What we discovered is that the Firewall rule does not kick in until the Splash Page is acknowledged.  If the client never opens their browser to Ack the splash page, they are unrestricted.

If you set your Captive Portal Strength to: "Block..." everything works as you would expect, and the client is prevented from LAN access.

 

Here's a link describing exactly what's happening:

Troubleshooting Users' Network Access with Splash Page Enabled

 

Personally, I don't believe that this is intuitive, and is not addressed well (at all?) in the Dashboard, and the results of this misconfiguration could be really bad.  This is a security hole and Cisco needs to either enforce "Block" or remedy this to prevent clients free access to everything until they are allowed.

 

What's even stranger.... one of our SSIDs was set the same way, and couldn't get to the private LAN.  

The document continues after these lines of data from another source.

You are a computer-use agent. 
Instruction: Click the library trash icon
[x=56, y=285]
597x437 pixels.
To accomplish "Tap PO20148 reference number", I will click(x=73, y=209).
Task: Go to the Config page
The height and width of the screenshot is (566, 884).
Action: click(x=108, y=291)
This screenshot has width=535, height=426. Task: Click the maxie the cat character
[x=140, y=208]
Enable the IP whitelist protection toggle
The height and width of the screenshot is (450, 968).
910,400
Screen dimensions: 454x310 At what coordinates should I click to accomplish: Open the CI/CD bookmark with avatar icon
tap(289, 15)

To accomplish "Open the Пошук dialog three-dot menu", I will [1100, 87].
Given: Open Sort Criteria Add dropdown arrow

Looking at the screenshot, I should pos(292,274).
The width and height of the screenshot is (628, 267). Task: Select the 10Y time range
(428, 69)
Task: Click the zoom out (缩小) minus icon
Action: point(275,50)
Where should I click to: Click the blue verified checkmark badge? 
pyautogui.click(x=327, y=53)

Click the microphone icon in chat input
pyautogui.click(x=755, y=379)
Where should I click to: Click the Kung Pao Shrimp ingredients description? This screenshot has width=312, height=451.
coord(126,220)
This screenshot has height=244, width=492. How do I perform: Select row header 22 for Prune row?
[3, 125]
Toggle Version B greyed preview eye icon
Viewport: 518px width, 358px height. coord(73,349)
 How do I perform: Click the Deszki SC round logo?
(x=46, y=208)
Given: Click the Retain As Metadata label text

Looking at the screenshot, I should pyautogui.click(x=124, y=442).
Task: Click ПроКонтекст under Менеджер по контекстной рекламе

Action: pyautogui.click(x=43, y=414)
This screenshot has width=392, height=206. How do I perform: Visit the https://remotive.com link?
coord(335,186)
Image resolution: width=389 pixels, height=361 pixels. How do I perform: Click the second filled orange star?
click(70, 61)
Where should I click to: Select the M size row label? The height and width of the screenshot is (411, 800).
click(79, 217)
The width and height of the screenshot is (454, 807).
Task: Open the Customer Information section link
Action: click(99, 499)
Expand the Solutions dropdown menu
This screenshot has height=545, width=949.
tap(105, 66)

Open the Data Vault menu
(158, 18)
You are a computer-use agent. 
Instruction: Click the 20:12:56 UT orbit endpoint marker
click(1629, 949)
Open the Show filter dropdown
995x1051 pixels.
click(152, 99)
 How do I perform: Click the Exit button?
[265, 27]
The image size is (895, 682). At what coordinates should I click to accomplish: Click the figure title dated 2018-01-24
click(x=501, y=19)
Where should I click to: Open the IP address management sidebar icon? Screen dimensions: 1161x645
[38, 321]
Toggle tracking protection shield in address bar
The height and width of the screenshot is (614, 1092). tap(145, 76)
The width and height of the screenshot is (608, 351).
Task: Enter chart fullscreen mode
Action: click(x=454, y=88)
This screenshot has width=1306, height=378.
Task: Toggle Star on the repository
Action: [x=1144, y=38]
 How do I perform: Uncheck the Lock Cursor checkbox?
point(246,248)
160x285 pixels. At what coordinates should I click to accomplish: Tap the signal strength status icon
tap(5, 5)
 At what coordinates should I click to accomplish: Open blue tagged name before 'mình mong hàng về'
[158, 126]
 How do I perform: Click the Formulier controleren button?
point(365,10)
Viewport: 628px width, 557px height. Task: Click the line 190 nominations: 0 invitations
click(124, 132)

So the problem isn't consistent, and that's frustrating.

 

Shout out to Support for linking me the above document.

Here to help

Re: Guest network allowed to ping local workstations?

Back from the dead again...

 

We recently had a Network Security Assessment done and the assessor informed us of the ability to see the internal/private LAN when on the Guest wifi network using nmap.  My settings are the same as the original poster - Deny any to the Local LAN.  AND the Captive Portal strength is set to Block all access until sign-on is complete.  

 

They could see all machines on the local LAN and discover open ports/services.  

 

This isn't the behavior I thought we had in place.  Not good.  Not happy.

Getting noticed

Re: Guest network allowed to ping local workstations?

I also add explicit deny/any to all our internal subnets on the guest wireless SSID firewall rules.  On top of that, the guest wireless is pure L2, and the default gateway is the (non-meraki) firewall which for sure isn't going to let wireless clients get out of line.

 

The SSID L3 firewall rules do now allow an explicit ICMP deny, so maybe for some of the people that tested back in April, that is a new feature.  I don't recall it being there when I originally set the wireless up on Meraki gear some years ago.  But now ICMP is in the dropdown on the "Protocol" column.

Here to help

Re: Guest network allowed to ping local workstations?

Opened a ticket with Meraki last week.  Confirmed with them via packet captures that a client on the Guest wifi could talk to servers on the internal LAN.  Was able to telnet via port 53 to our DNS/AD servers.

Definitely a bug in their setup.

 

Temporary fix was to add the explicit "deny any 192.168.0.0/16 any" to all of our WiFi networks that use Meraki NAT mode (Guest, mobile phones, scanners).

Kind of a big deal

Re: Guest network allowed to ping local workstations?

That rings a bell!  DNS and DHCP are excempt from the "deny local LAN" rule.

https://documentation.meraki.com/MR/Firewall_and_Traffic_Shaping/'Deny_Local_LAN'_settings_in_Cisco_... 

 

"Note: DNS and DHCP traffic is exempt from this rule. If the SSID is in NAT mode, only DNS traffic is exempt since the AP acts as a DHCP server for connecting clients."

Here to help

Re: Guest network allowed to ping local workstations?

That's great, but do a search for a tool called Iodine.  Port 53 needs to be blocked.  The tech I had on the call showed me the tool and how it can be used in this scenario.  Eye opening...

Kind of a big deal

Re: Guest network allowed to ping local workstations?

I don't think anything in the Meraki arsenal can block the port 53 VPN solutions at the moment.